Resenha: Origem | Thomas Bernhard


Passada a leitura das cinco partes que compõem Origem (Companhia das Letras, 2006; tradução: Sérgio Tellaroli), as quais foram publicadas separadamente entre 1975 e 1982, na Áustria, sua resenha é ao mesmo tempo relativamente simples e potencialmente complexa de ser feita. 

Relativamente simples porque as ações estão bem pontuadas ao longo das páginas: da infância ao início da vida adulta do autor, desde seus problemas de relacionamento com a mãe e o tutor, ou seu fascínio e amizade pelo avô, bem como sua estadia em internato durante a Segunda Guerra (e o bombardeio de sua cidade, na Áustria, cujas atrocidades não escapam aos olhos do leitor). Ademais, há seu trabalho e suas internações por conta de problemas pulmonares vários.

Mas se essa seria uma forma leviana de resumir o romance autobiográfico. Podemos dizer que há muita reflexão - e líquido biliático - no romance.

O início de vida foi problemático. Desde menino, guardava rancores da mãe (um tanto negligente) e de um tutor que mal conhecia. Assim, seu nicho de carinho e admiração acaba se voltando para seus avós, sobretudo para o avô, um escritor de pouco reconhecimento, mas que instruiu o pequeno protagonista (ou seja, o próprio Thomas Bernhard) com sua inteligência e modo de experienciar a vida. Ali, o menino vive o seu Paraíso com a liberdade necessária, sem as amarras da brutalidade materna. No entanto, em algum momento ele terá de retornar ao lar sobre o qual sente ojeriza.

Eis um ponto importante no livro. A vida do narrador fica mais difícil na "cidade grande"; suas crises de choro são constantes, e os colegas de escola lhe granjeiam um apelido que o envergonha com força - "mijão". Tudo potencializa aquilo que se transforma, em seus anos de formação, num ódio e repulsa que perdurarão até sua morte.

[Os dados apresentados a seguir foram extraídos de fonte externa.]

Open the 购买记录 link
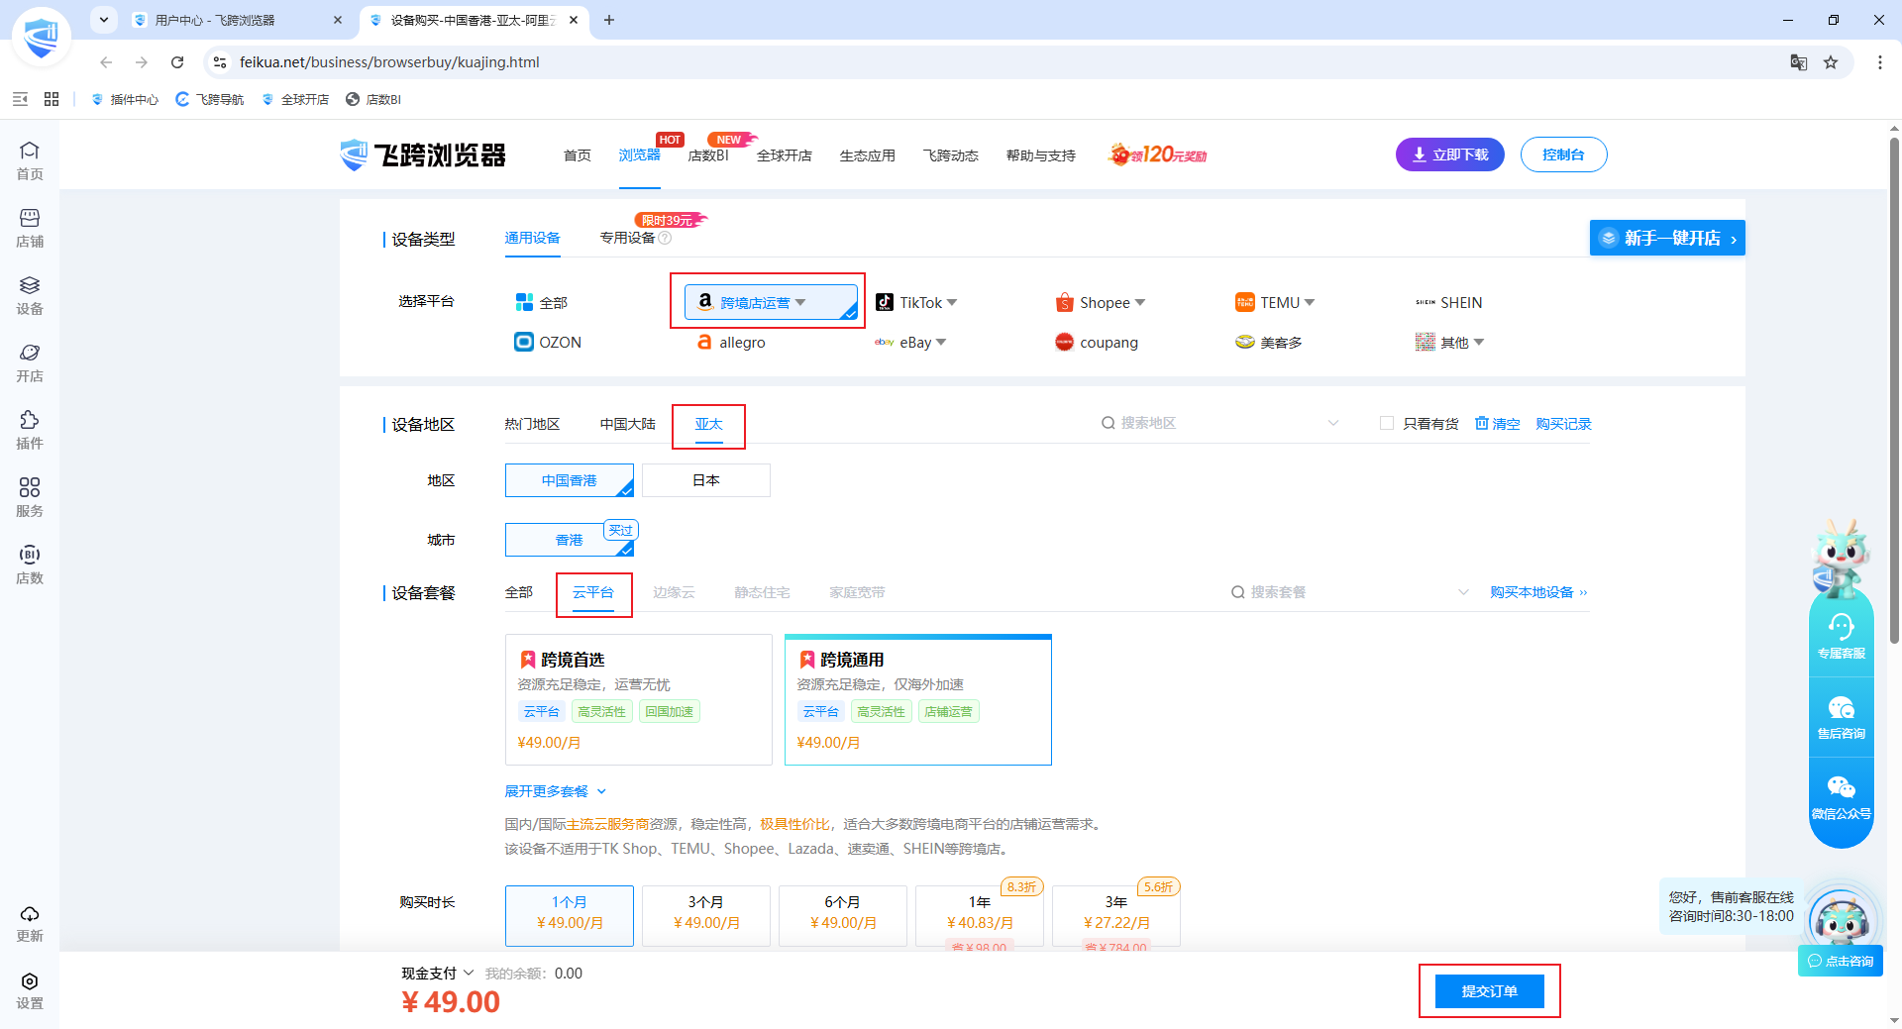 pos(1563,424)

Ainda na infância, Thomas tem contato com o que se transformará em outro objeto de seu ódio: o nacional-socialismo austríaco, aquele forjado a ferro e fogo após a Anexação Austríaca de 1938. Ele é enviado para um internato no meio da floresta, uma instituição francamente nazista, formadora de "novos cidadãos", cujo professor, Grünkranz, é o diabo na terra para o protagonista. Acossa-o sempre que possível, acordando-o por vezes com sustos e pancadas.

E chegamos aos momentos de guerra. Ou de destruição.

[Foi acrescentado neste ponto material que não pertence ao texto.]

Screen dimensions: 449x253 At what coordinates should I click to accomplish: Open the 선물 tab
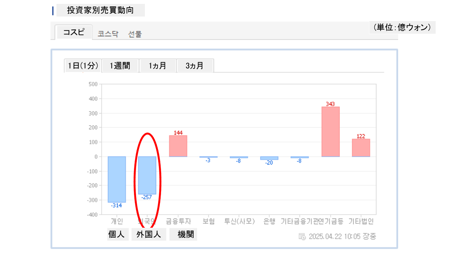point(135,34)
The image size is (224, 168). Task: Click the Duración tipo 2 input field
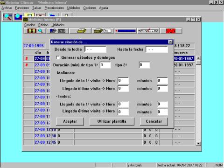144,65
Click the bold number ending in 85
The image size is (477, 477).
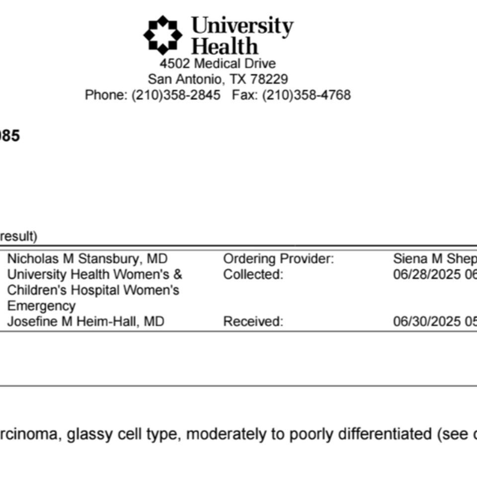[10, 136]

Outro fator muito relevante a trazer à baila diz respeito às internações médicas do protagonista, quase concomitantes às do avô, em um sanatório. Em meio aos tratamentos para descongestionar seus pulmões, o protagonista colhe relatos que mais tarde transformará em prosa, além de fazer amizades com alguns internos. No fim, será o único sobrevivente de uma aula a que chamam "salão da morte", devido à gravidade das enfermidades nela tratadas.

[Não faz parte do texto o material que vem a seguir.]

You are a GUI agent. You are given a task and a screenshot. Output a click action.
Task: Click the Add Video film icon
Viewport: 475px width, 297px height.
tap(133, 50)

Assim sendo, temos em Origem, de Thomas Bernhard, um livro caudaloso, que conquistará pouca afeição nos leitores atuais - e os parágrafos intermináveis talvez contribuam para isso. No entanto, quem mergulhar de verdade nessa grande obra-prima, se sentirá muito satisfeito ao final, embora não recomendemos partilhar da bílis do autor, mas sim vislumbrar sua prosa impecável.